Zarzuela of fish and seafood
6 servings
30 minutes
The main ingredients for zarzuela are: monkfish, sea bass, squid, Norwegian lobster, shrimp, mussels and other mollusks, small fish. You can't do without monkfish, and the rest can be replaced with sea bream, mors , ruffs, conger eel and other bottom fish with dense lean meat.

1
Broth. I loaded small fish into a large pot without cleaning them. In Spain, various small sea fish are sold for broths under the general name morralla.
2
I filleted the perch and the monkfish. I put the bones, head, fins, and skin into a pot with small pieces, added 3 liters of water, chopped leek, carrot, onion, celery, added a bunch of parsley and bay leaf, and salt.
- Small fish: 1 kg
- Sea bass: 800 g
- Monkfish: 1 kg
- Onion: 1.5 piece
- Carrot: 1 piece
- Celery: 1 piece
- Parsley: 1 bunch
- Bay leaf: 2 pieces
- Salt: to taste
3
I boiled the fish with vegetables for about 1 hour over medium heat. Then I strained the finished broth through a fine sieve. I froze the excess for future paella.
4
Picada. I soaked ñora peppers in boiling water. I toasted pieces of baguette over low heat until golden, and softened garlic cloves there without letting them burn.

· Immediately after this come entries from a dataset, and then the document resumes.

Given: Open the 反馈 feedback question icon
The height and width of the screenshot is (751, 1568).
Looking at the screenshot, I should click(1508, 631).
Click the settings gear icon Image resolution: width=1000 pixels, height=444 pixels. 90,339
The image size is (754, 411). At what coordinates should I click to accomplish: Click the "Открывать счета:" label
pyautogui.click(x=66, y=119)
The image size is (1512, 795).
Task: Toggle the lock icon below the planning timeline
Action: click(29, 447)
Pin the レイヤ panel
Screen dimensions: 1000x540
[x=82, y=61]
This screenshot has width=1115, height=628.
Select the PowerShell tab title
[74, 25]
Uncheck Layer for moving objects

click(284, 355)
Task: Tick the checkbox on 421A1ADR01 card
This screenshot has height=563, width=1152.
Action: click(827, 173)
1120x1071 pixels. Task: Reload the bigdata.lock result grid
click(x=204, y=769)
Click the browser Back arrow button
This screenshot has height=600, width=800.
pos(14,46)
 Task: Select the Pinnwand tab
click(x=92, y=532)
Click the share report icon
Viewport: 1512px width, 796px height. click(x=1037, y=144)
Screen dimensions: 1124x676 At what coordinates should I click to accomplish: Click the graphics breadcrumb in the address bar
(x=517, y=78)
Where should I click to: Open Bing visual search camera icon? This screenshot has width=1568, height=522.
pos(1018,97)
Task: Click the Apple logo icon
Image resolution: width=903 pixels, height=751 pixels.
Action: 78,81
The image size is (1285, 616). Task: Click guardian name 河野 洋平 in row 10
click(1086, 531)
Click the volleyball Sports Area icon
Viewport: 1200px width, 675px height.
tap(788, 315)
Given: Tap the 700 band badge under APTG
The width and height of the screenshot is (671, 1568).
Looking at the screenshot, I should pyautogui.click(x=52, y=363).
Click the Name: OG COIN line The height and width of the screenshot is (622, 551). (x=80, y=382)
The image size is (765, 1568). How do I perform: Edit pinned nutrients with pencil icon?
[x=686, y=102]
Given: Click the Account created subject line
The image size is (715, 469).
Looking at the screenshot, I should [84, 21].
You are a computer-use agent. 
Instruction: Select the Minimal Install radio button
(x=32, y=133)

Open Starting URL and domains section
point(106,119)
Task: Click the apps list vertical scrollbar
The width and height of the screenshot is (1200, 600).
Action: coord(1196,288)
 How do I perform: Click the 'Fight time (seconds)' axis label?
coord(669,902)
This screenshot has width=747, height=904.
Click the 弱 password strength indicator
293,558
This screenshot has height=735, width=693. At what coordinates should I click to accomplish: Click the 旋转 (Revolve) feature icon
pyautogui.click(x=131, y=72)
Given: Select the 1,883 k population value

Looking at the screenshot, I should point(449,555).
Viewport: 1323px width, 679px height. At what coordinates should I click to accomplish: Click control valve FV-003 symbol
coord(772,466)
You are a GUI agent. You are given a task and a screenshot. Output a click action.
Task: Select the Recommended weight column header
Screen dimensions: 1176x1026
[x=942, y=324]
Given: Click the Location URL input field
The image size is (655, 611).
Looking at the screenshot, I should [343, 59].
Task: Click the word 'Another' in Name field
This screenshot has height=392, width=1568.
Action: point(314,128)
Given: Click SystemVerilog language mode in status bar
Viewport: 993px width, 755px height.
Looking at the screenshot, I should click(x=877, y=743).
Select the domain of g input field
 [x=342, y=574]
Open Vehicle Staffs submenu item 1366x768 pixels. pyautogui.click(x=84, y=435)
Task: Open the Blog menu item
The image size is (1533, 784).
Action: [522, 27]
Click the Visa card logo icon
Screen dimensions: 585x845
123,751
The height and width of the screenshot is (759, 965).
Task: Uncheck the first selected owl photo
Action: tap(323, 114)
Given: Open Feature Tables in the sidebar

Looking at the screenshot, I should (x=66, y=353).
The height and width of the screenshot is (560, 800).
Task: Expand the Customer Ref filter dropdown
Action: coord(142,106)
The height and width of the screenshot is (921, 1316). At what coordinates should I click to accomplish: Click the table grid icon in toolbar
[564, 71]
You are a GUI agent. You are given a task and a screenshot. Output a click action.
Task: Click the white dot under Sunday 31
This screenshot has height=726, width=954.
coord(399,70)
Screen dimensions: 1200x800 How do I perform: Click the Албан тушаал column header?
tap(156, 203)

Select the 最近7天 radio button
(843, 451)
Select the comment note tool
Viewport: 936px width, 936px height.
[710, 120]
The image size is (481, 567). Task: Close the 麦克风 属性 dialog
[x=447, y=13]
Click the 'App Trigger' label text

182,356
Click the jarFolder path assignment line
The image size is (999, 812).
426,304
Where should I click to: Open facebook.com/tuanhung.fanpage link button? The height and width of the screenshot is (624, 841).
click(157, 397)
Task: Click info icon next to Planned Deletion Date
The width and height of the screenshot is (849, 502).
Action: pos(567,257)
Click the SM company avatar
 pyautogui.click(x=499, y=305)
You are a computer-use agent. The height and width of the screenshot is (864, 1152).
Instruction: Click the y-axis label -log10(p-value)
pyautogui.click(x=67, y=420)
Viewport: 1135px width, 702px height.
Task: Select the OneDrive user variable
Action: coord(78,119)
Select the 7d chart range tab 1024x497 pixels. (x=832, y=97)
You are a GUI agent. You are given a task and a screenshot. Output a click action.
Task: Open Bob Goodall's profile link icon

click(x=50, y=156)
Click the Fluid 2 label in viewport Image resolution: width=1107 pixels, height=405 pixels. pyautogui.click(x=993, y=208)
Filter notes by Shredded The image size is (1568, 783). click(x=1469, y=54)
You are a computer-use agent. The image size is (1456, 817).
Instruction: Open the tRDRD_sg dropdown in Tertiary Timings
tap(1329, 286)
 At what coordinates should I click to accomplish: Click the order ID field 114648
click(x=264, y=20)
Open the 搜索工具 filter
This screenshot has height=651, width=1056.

- Dried pepper nyora: 4 pieces
- French baguette: 3 pieces
- Garlic: 5 clove
5
I scraped the flesh from the inside of the soaked peppers and mixed it in a mortar with crushed almonds, garlic, and bread. I added a handful of chopped parsley and saffron. I diligently pounded everything into a homogeneous mixture. I poured in a little fish broth to make it easier to mix the contents of the mortar.
- Peeled almonds: 0 g
- Chopped parsley: 0.3 glass
- Saffron: 0.5 teaspoon
- Dry white wine: 200 ml
6
I washed two medium-sized squids, cut them into rings, and fried them in a wide and deep clay pan over medium heat until golden brown on each side, then set aside.
- Squid: 2 pieces
7
I sautéed the shrimp and lobsters. Very quickly, 20 seconds on each side. The shellfish should be dry and at room temperature. Set aside.
- Shrimps: 6 pieces
- Lobsters: 4 pieces
8
Next, I softened chopped onion and bell pepper in the pan. I added grated tomato (without skin), paprika, and bay leaf, and simmered on low heat for 7 minutes. Meanwhile, I evaporated the alcohol from the wine on the adjacent burner for at least 5 minutes after boiling. I poured the wine into the pan with the vegetables and simmered on low heat for another 10 minutes.
- Onion: 1.5 piece
- Red sweet pepper: 0.3 piece
- Tomatoes: 2 pieces
- Sweet paprika: 1 teaspoon
- Bay leaf: 2 pieces
- Dry white wine: 200 ml
9
Sarsuela. I added large pieces of monkfish and bass to the sofrito, medium heat. I fried the fish for a couple of minutes.
- Monkfish: 1 kg
- Sea bass: 800 g
10
Then added shrimp and lobsters, mollusks, poured broth to the top edge of the pan's contents, salted, and peppered (optional).
- Shrimps: 6 pieces
- Lobsters: 4 pieces
- Venus shells (vongole): 12 pieces
- Mussels in shells: 8 pieces
- Salt: to taste
- Ground black pepper: to taste
11
I scattered the picado on top, covered it with a lid, reduced the heat, and shook the pan without stirring until the shells of the mollusks opened. Immediately after, the container can be placed under a hot grill in the oven for 1-2 minutes to 'dry' the surface of the sarzuela. But don't overdo it — dry shrimp and mollusks are inedible.
- Chopped parsley: 0.3 glass
12
Serve the fish and seafood zarzuela immediately. But I liked it more cold, the next day.